Your objective –
Copy out the data below word for word, starting at the line that has "Accueil (184, 41)" and stopping after the line that has "Imprimer cette page (669, 241)".

## begin Exercise material

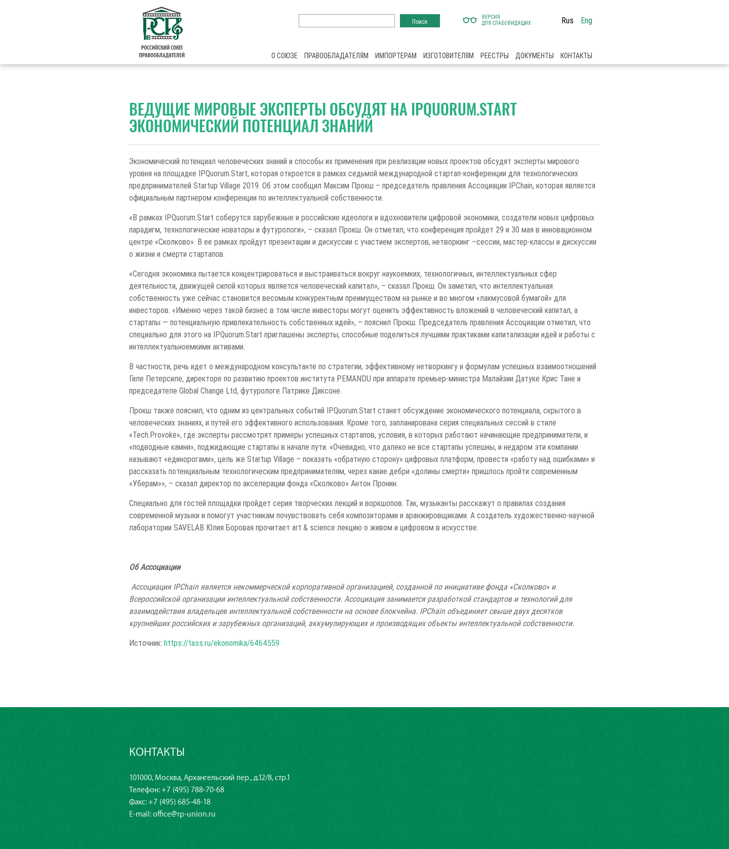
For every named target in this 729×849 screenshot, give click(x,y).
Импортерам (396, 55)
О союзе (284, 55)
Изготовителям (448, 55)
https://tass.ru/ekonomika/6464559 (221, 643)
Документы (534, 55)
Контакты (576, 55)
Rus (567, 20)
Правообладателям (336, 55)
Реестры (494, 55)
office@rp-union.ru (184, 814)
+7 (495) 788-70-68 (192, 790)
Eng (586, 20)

## end Exercise material
## begin Exercise material

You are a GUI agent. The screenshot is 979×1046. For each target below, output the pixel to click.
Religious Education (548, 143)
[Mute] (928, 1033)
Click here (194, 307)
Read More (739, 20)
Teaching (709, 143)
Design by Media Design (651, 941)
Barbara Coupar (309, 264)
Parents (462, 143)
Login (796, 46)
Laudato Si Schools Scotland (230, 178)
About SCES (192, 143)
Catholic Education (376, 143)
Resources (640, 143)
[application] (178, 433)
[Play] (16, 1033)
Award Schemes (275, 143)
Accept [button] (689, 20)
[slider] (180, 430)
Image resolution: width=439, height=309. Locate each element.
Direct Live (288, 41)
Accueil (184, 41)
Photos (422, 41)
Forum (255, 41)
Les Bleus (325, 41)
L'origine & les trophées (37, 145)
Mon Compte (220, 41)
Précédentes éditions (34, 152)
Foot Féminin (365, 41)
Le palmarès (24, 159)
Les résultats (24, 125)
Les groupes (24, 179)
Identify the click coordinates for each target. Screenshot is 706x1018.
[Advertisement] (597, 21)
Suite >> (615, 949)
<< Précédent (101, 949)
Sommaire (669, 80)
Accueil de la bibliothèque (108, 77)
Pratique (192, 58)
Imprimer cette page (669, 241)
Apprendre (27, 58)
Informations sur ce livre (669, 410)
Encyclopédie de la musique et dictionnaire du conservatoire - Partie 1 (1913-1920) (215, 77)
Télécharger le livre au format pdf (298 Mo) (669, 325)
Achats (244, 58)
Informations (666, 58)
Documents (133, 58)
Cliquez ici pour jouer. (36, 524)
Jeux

## end Exercise material
## begin Exercise material

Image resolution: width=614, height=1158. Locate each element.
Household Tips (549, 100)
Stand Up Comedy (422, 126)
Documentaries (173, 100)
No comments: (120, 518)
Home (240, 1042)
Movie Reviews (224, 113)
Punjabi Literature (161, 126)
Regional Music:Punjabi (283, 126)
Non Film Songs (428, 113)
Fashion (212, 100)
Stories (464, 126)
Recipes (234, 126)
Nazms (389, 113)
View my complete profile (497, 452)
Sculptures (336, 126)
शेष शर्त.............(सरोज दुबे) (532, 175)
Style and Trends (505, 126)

## end Exercise material

Full answer –
Accueil (184, 41)
Photos (422, 41)
Forum (255, 41)
Les Bleus (325, 41)
L'origine & les trophées (37, 145)
Mon Compte (220, 41)
Précédentes éditions (34, 152)
Foot Féminin (365, 41)
Le palmarès (24, 159)
Les résultats (24, 125)
Les groupes (24, 179)
Identify the click coordinates for each target. Screenshot is 706x1018.
[Advertisement] (597, 21)
Suite >> (615, 949)
<< Précédent (101, 949)
Sommaire (669, 80)
Accueil de la bibliothèque (108, 77)
Pratique (192, 58)
Imprimer cette page (669, 241)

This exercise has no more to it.